# Exterior BBQ gas point for 2006 Trigano Tribute



## Pammy (Jun 2, 2005)

We are thinking of fitting an exterior BBQ gas point on our Tribute. We have spoken to Danum who are not sure if this can be done due to the fact that the sliding door would obscure the gas point when open. Also, because of the metal floor, the pipework would have to be routed underneath the van where it would be exposed to damage.

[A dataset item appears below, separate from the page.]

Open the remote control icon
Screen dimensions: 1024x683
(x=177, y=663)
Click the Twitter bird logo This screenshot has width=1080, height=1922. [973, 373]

Has anyone ever had a gas pointed fitted to a panel van? If so, any idea of where we could get this done and what sort of price ae we looking at?

Pam & Keith


----------



## sergeant (Jun 7, 2006)

Hi Pam & Keith, Fitted a few to Symbol/Symphonies but never to a Tribute, dont know the layout I am afraid but have you a locker/seat box side exposed with the door open? Most vans have gas pipework running under the van at some point. BBQ point approx £32, fitting time 1 to 2 hours depending on pipework complexity & dont forget you need an inline tap as well, pm me if you need further info, Steve


----------



## Pammy (Jun 2, 2005)

Hi Steve

Thanks for your info. The only place where we could fit the exterior point would be behind the passenger seat, where there is a cupboard. This would mean cutting through the side of the van. The gas locker is situated right at the back of the van on the opposite side, which means a long run of pipework, possibly quite costly in terms of labour. The gas cooker is at the back too, quite near the gas locker so don't think there would be gas pipes further forward. 

Keith & Pam


----------